[Records for this exercise — start]
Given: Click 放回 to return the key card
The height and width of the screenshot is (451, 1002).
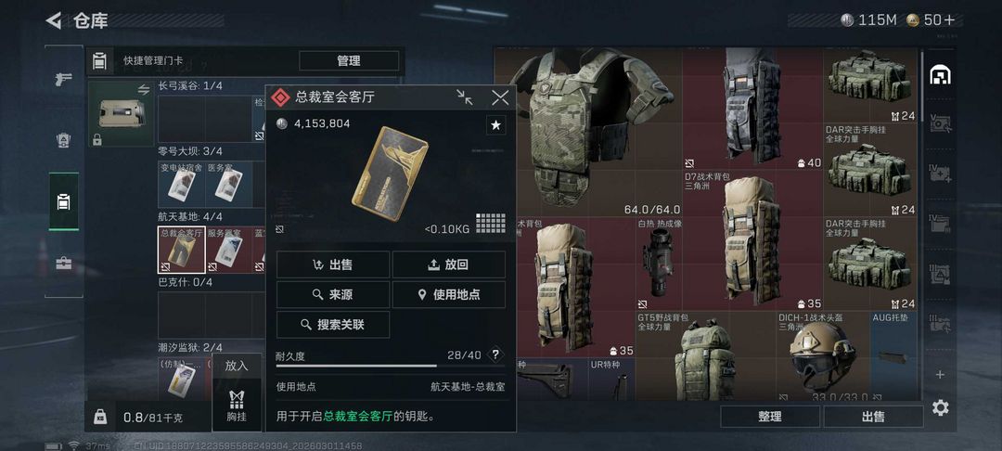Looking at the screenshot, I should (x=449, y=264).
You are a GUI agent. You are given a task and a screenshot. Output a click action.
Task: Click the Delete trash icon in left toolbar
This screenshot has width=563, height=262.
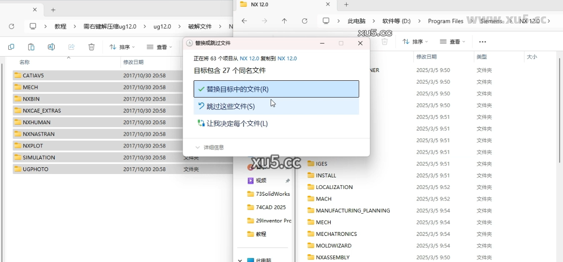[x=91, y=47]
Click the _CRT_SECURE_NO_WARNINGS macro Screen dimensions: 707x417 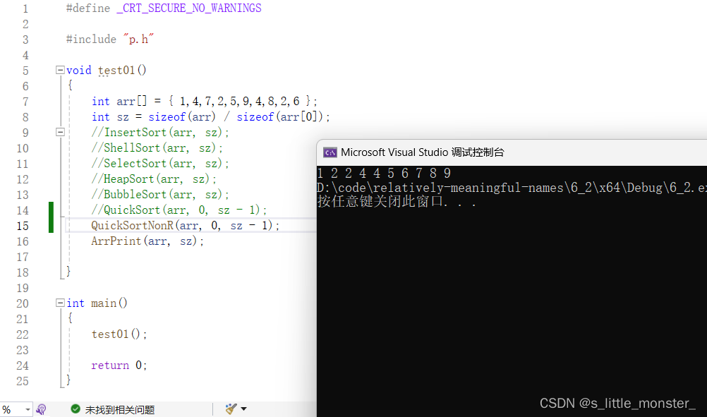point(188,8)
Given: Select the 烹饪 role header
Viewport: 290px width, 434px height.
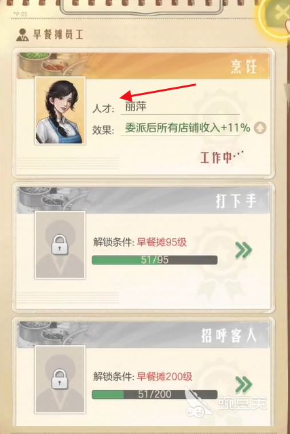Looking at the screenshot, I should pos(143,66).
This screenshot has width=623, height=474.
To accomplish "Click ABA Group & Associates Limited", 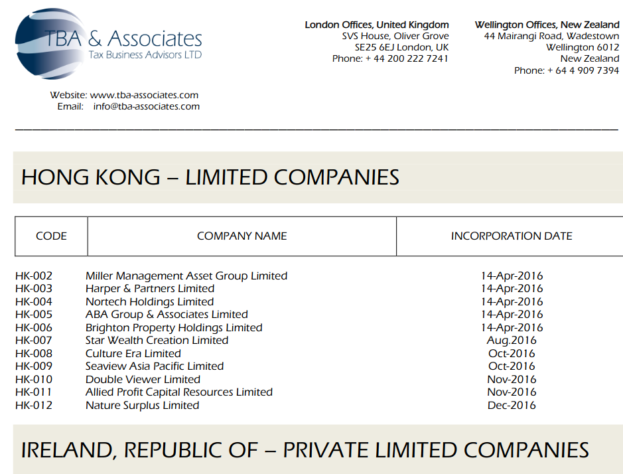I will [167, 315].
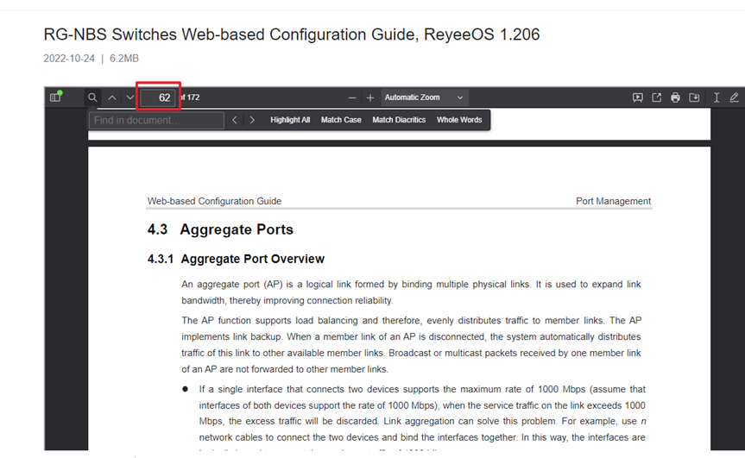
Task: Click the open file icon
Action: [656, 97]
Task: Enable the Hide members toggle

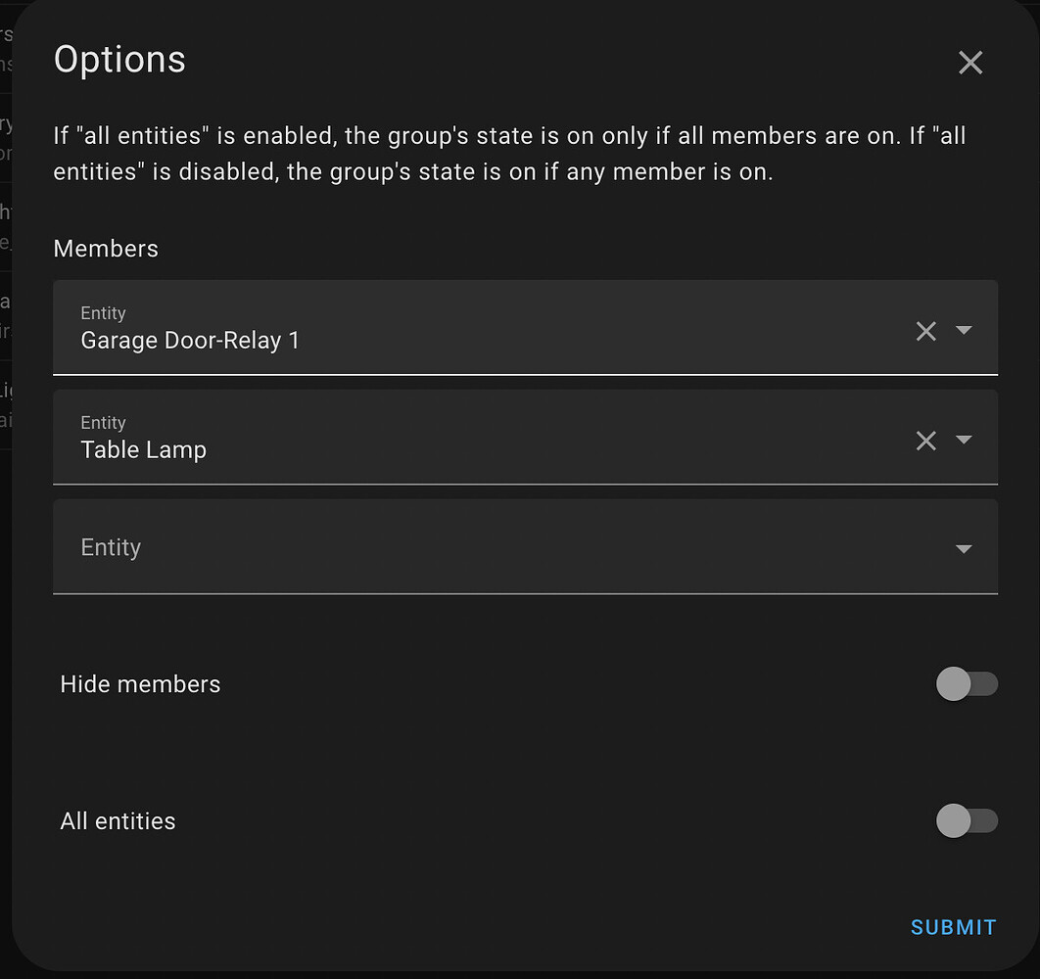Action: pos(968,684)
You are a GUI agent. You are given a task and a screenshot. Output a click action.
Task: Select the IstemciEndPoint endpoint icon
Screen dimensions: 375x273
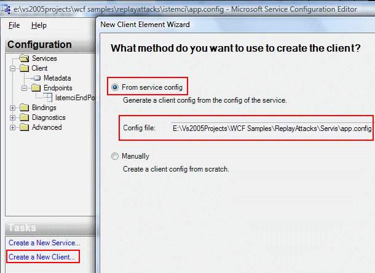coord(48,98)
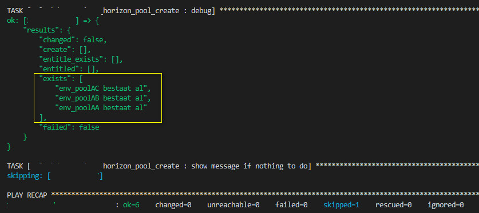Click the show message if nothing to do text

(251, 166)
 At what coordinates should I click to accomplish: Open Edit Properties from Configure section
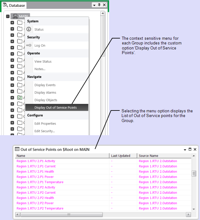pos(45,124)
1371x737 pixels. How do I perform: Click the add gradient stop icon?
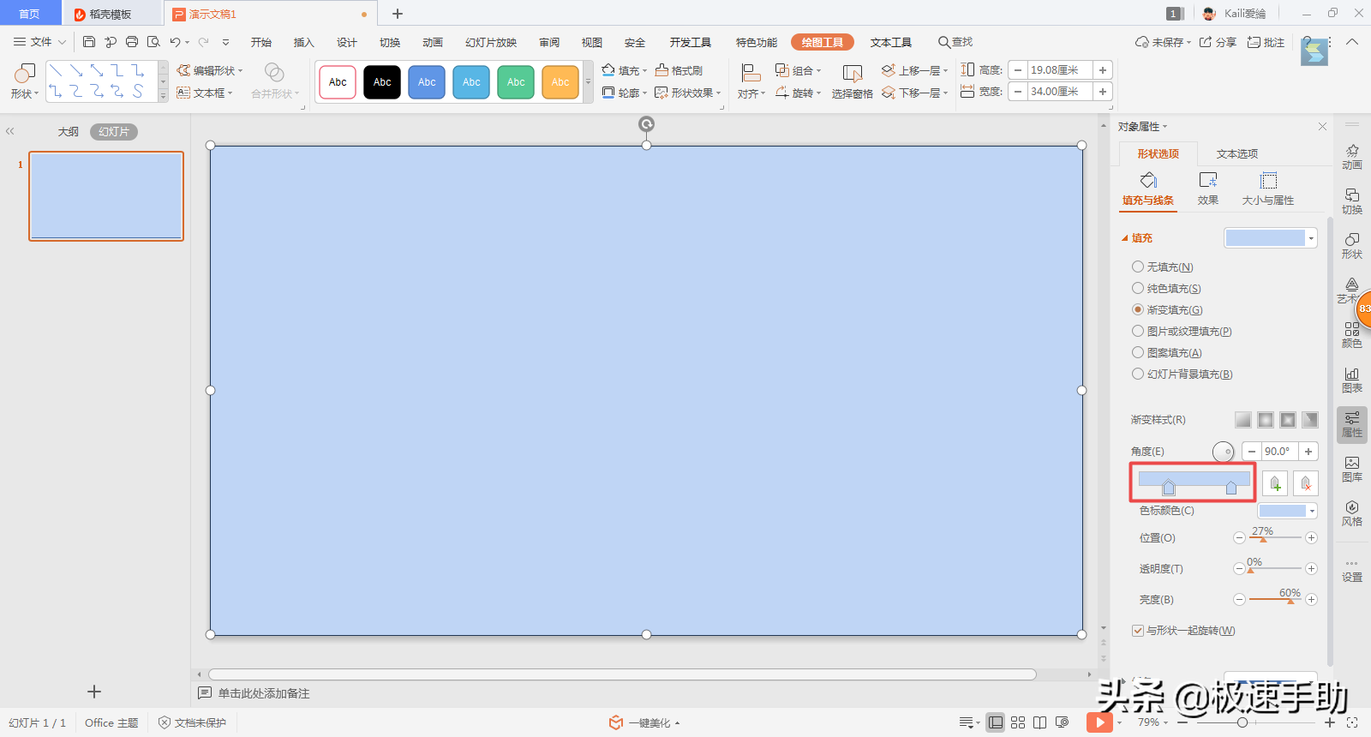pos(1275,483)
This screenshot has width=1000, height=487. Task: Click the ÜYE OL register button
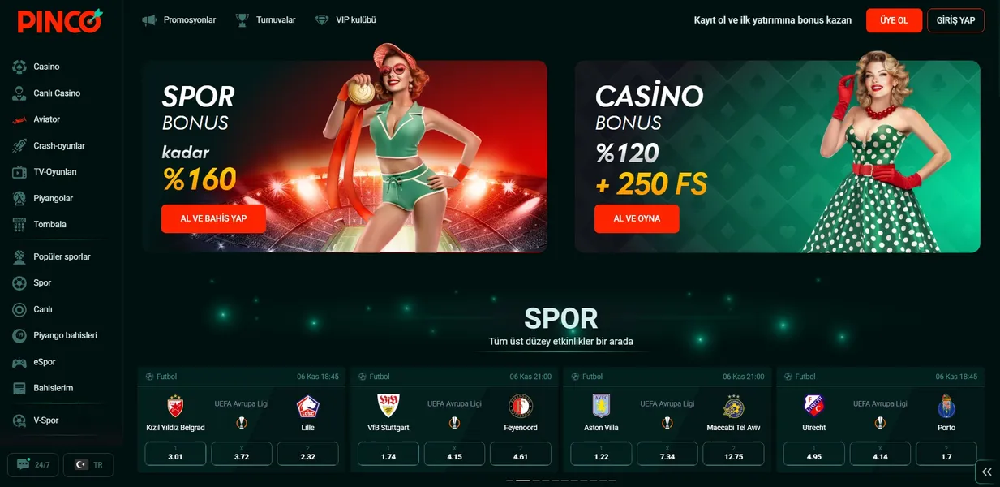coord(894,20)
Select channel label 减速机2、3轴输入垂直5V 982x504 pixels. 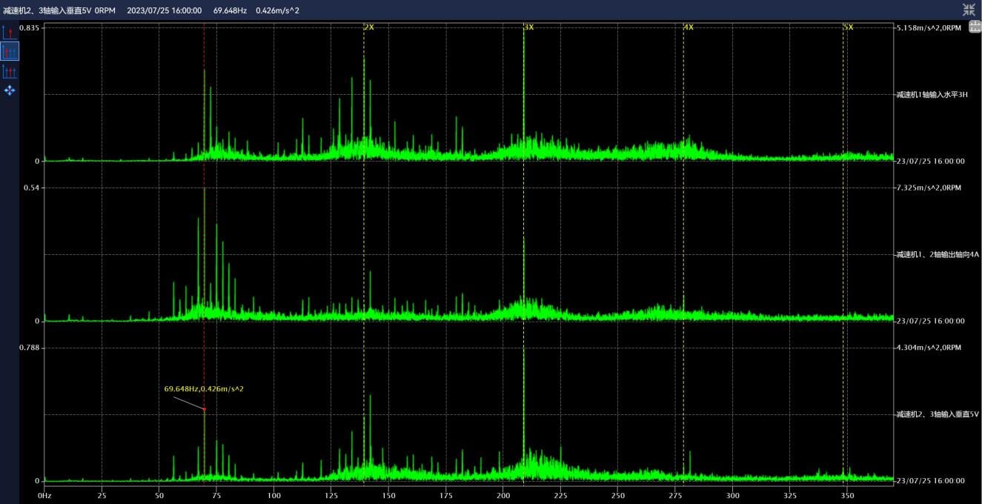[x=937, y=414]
[Records for this exercise — finish]
__Assignment__
If a line comes after the line with "Task: Click the Delete", it stays out; print exactly every line from the start of the entries up to and including that line, but no pictures.

__Response__
Given: Click 放回 to return the key card
The height and width of the screenshot is (451, 1002).
Looking at the screenshot, I should (x=449, y=264).
You are a GUI agent. You are given a task and a screenshot. Output a click action.
Task: Click the Delete trash icon in left toolbar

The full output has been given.